Eneregieeffizienzhaus: Im Schaufenster wohnen

Merkel eröffnet in Berlin ein Haus, das mehr Strom erzeugt, als es verbraucht. Bald zieht eine Familie ein.

Angela Merkel hätte am Mittwoch sicher gerne adhoc einen kleinen Klimawandel eingeleitet. Denn der strömende Dezember-Regen war eine denkbar unfreundliche Kulisse für die Präsentation eines besonderen Projektes der Bundesregierung: Zusammen mit Verkehrsminister Peter Ramsauer eröffnete die Bundeskanzlerin das Berliner „Energieeffizienzhaus Plus“.
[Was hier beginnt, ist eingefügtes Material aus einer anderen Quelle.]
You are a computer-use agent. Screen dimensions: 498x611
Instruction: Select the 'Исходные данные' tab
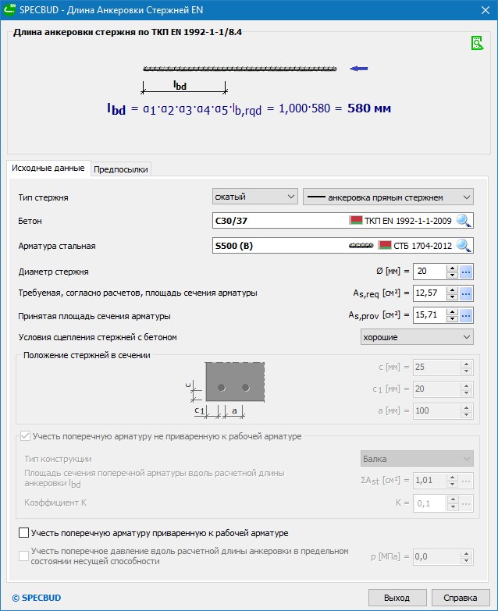pyautogui.click(x=48, y=168)
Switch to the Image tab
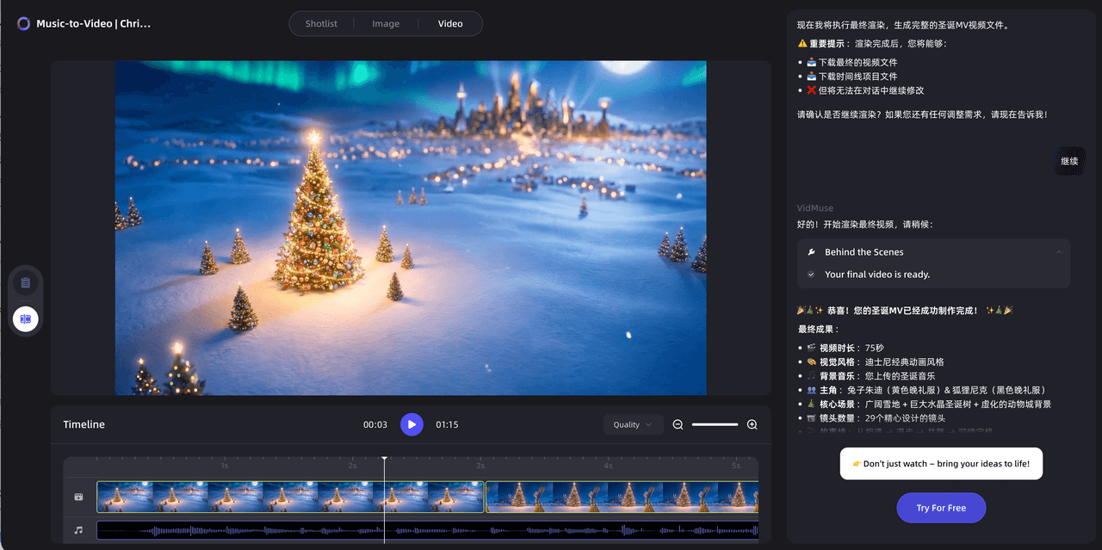The height and width of the screenshot is (550, 1102). pyautogui.click(x=386, y=23)
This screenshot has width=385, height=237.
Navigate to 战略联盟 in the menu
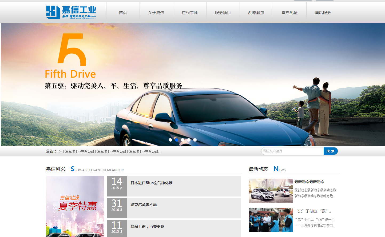[x=256, y=13]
Bei Sonnenschein produziert das Modellhaus über Solarzellen auf dem Dach und an der Fassade mehr Energie, als seine Bewohner verbrauchen. Mit dem überschüssigen Strom können direkt vor der Haustür (Fasanenstraße 87 in Charlottenburg) Elektrofahrräder oder -autos aufgeladen werden. In Reih und Glied hatten die Kooperationspartner ihre batteriebetriebenen Modelle in den Regen gestellt, von denen freilich nur eines – der Opel Ampera – auch schon zu kaufen ist: Smart, BMW, Audi, VW und eben Opel.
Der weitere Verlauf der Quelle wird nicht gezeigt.